DXY trade ideas
Beware, the US dollar is at a technical crossroads 1) The US Dollar remains the weakest major Forex currency in 2025
The US dollar has had a difficult year on the foreign exchange market (Forex), recording a decline of over 9% against the world's major currencies, despite the Federal Reserve's continuing rigid monetary policy. Technically speaking, the DXY index has reached several theoretical bearish targets, notably according to Elliot analysis, but has not yet touched the key objective of the A=C movement. This dynamic is also evident in the strong chartist compression in weekly data, placing the USD at a potential breakout point. The EUR/USD and USD/JPY pairs are also in long-term hinge configurations, and institutional positions remain broadly bearish on the US dollar against a basket of major currencies.
Two interesting charts on the current situation are presented below: the first shows Japanese candlesticks in monthly data, and the second is a theoretical reminder of how Elliott waves work.
As long as the US dollar against a basket of major currencies (DXY) remains below the indicated pivot line, the trend remains bearish, with a target of 95/96 points. Conversely, a rebound above the hinged pivot line would put an end to the US dollar's annual correction, with the starting point for a technical recovery.

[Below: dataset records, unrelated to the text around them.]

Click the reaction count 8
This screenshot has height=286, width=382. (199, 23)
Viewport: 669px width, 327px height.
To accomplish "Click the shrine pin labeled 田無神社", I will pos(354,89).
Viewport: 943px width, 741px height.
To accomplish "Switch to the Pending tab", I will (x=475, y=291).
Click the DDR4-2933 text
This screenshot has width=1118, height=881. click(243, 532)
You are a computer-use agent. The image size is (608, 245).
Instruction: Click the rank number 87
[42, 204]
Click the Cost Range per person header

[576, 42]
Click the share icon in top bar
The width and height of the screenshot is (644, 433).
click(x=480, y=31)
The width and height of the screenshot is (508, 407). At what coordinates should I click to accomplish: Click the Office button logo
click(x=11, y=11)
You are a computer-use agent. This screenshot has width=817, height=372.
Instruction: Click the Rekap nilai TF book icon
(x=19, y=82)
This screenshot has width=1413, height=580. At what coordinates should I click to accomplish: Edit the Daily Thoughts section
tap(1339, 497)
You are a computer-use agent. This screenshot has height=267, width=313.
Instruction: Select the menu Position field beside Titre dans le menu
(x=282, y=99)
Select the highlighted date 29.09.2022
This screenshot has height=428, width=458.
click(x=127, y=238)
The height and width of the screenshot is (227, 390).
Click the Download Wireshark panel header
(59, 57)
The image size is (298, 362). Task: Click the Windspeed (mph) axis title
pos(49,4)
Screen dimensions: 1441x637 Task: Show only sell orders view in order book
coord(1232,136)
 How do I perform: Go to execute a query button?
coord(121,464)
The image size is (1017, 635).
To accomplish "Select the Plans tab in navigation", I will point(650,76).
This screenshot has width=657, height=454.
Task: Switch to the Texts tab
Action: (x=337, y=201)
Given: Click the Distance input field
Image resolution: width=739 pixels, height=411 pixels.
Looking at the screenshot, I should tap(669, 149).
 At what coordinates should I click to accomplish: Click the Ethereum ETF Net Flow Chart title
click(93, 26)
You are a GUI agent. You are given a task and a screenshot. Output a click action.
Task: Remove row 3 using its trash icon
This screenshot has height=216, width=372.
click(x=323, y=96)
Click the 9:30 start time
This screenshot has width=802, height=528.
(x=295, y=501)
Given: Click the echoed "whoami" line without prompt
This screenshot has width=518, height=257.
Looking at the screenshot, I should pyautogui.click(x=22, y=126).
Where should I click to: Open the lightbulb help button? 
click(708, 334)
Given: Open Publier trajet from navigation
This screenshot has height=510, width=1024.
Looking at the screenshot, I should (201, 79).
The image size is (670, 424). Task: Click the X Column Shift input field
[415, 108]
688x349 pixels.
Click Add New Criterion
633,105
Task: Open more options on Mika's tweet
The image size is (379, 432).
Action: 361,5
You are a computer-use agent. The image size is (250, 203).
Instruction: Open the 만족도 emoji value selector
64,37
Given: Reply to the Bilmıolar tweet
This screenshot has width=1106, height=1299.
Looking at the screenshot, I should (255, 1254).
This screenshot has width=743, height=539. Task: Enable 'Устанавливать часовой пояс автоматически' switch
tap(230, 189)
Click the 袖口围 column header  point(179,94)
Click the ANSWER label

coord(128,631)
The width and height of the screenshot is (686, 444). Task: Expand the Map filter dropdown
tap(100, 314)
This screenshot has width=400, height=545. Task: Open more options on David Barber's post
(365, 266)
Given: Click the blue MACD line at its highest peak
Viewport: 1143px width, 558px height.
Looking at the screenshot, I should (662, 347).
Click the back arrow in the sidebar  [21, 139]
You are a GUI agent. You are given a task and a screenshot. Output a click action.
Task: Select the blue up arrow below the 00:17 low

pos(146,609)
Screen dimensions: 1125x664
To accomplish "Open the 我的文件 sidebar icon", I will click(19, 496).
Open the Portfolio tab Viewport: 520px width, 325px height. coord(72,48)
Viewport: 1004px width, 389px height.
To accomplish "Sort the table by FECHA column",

2) A weakening dollar despite an inflexible Fed: how to explain this paradox?
The apparent paradox of a falling US dollar while US interest rates remain high and the Fed does not expect to cut rates before September/October, goes beyond simple rate differentials. At a time when the ECB has already embarked on a policy of monetary easing, the rate differential with the Fed should normally support the USD. However, other factors are taking over: the markets' growing mistrust of US assets, fuelled by trade tensions and uncertainty over Trump's fiscal policy, is weakening demand for dollars. Added to this is a major liquidity factor: the recent increase in the money supply (M2) in the United States and the decline in reverse repo operations, which reflect an implicit easing of financial conditions. This easing is encouraging persistent downward pressure on the greenback, despite a Fed that remains intransigent on rates.
The next release of US PCE inflation, scheduled for Friday May 30, could play an important catalytic role: a higher-than-expected figure would strengthen the case for an even firmer Fed, which could offer the USD a temporary technical rebound. Conversely, confirmation of disinflation would fuel bets on future easing and accentuate selling pressure. In short, the US dollar is not only at a technical crossroads, but also a fundamental one, suspended between forthcoming monetary action and deeper signals from the global liquidity market.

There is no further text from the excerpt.